COMISSÕES DE SOLUÇÕES FUNDIÁRIAS E O PROCESSO ESTRUTURAL
GESTÃO DEMOCRÁTICA DOS CONFLITOS AGRÁRIOS COLETIVOS NO BRASIL
Palavras-chave:
comissões de soluções fundiárias, conflitos agrários coletivos, função social da terra, processo estrutural, propriedade privadaResumo
A questão da terra no Brasil é, historicamente, o epicentro de desigualdades e conflitos socioambientais, moldada por uma concepção de propriedade privada que se consolidou em detrimento das territorialidades tradicionais. Este artigo defende que a raiz dessa violência estrutural e da extrema concentração fundiária reside na mentalidade jurídica da modernidade, que, conforme as críticas de Karl Polanyi e Paolo Grossi, transformou a terra em uma mercadoria fictícia e em um direito absoluto e excludente. Demonstra-se que o modelo adjudicatório tradicional, com sua lógica bipolar e formalista, é inerentemente insuficiente para resolver os litígios agrários coletivos e policêntricos, que são, em sua essência, manifestações de um problema estrutural enraizado em uma estrutura estatal falha.
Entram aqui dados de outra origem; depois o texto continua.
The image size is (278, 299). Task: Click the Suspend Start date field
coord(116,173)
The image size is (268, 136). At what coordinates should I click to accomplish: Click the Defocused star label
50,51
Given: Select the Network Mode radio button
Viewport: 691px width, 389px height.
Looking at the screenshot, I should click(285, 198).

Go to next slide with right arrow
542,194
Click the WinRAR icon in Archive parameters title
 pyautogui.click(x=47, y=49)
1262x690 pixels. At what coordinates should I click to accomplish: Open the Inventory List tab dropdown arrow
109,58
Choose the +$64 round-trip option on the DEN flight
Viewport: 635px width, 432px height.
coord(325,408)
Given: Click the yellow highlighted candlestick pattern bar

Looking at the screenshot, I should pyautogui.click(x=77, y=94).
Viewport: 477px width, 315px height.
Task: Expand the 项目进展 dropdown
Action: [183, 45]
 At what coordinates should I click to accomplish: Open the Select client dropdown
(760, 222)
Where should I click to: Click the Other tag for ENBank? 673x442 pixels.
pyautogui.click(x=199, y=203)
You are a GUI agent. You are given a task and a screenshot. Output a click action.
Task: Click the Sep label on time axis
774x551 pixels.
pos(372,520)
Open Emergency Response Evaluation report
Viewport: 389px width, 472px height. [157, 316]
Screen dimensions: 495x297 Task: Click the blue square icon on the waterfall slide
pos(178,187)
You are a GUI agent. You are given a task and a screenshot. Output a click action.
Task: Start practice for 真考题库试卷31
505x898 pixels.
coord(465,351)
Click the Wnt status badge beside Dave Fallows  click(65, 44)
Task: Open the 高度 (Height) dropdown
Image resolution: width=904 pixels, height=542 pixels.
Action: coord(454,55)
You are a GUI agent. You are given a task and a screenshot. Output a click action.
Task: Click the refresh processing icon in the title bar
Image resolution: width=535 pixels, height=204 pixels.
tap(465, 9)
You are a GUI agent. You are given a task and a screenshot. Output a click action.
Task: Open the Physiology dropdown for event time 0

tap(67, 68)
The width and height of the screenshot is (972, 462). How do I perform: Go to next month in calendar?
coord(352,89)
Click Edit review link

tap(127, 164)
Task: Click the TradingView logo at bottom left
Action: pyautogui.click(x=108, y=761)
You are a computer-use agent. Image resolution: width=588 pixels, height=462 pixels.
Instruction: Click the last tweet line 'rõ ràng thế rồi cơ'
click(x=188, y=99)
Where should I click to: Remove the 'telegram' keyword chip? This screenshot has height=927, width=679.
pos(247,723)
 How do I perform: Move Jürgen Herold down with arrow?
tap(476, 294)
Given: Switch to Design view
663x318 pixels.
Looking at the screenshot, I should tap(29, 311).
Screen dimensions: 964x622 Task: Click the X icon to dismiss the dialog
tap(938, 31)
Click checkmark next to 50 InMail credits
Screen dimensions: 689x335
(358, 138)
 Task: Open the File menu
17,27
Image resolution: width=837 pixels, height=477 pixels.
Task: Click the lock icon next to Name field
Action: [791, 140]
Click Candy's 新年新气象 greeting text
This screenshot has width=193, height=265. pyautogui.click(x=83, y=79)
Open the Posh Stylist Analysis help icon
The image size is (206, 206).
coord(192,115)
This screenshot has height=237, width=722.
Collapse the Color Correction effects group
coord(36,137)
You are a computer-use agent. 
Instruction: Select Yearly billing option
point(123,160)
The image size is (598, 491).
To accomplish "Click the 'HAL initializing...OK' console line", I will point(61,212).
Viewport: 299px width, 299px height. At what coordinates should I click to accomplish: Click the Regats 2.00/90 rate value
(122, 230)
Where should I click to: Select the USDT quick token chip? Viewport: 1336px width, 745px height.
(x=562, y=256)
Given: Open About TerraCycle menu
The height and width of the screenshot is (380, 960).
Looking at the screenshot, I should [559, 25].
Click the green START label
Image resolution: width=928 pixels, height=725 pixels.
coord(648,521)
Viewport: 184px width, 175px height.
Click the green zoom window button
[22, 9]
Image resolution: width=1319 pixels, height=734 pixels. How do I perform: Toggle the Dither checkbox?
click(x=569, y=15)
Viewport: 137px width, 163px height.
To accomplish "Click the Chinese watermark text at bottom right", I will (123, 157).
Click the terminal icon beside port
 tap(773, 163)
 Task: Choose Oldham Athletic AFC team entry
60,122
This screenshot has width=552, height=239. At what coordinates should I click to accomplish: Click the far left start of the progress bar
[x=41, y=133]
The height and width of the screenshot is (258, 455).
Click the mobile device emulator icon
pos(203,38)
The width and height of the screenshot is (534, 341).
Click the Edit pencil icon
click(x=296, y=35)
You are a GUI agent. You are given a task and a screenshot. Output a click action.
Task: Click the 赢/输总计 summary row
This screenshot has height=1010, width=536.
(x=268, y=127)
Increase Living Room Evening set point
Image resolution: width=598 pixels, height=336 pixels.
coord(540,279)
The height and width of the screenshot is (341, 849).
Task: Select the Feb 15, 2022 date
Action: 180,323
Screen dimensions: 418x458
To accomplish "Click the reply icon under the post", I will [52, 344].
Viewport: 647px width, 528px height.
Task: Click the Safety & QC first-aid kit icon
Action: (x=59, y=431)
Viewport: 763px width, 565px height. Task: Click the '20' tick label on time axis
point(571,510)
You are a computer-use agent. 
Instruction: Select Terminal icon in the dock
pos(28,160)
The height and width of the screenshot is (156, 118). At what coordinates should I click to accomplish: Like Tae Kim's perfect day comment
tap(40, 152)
A tese central é que a adoção do Processo Estrutural e a institucionalização das Comissões de Soluções Fundiárias (determinadas pelo STF na ADPF 828 e regulamentadas pelo CNJ na Resolução n. 510/2023) emergem como a técnica jurisdicional mais adequada para a reestruturação social. Essas Comissões representam uma virada paradigmática, ao impor o diálogo institucional, a visita técnica in loco e a mediação estruturada como etapas prévias e necessárias a qualquer ordem de desocupação coletiva, visando a uma jurisdição responsiva. O estudo, alicerçado em pesquisa crítica, filosófica e jurisprudencial, confirma que esta abordagem é essencial para promover a função social da terra, proteger as territorialidades das populações vulneráveis (como indígenas e quilombolas) e efetivar a justiça agroambiental no Brasil.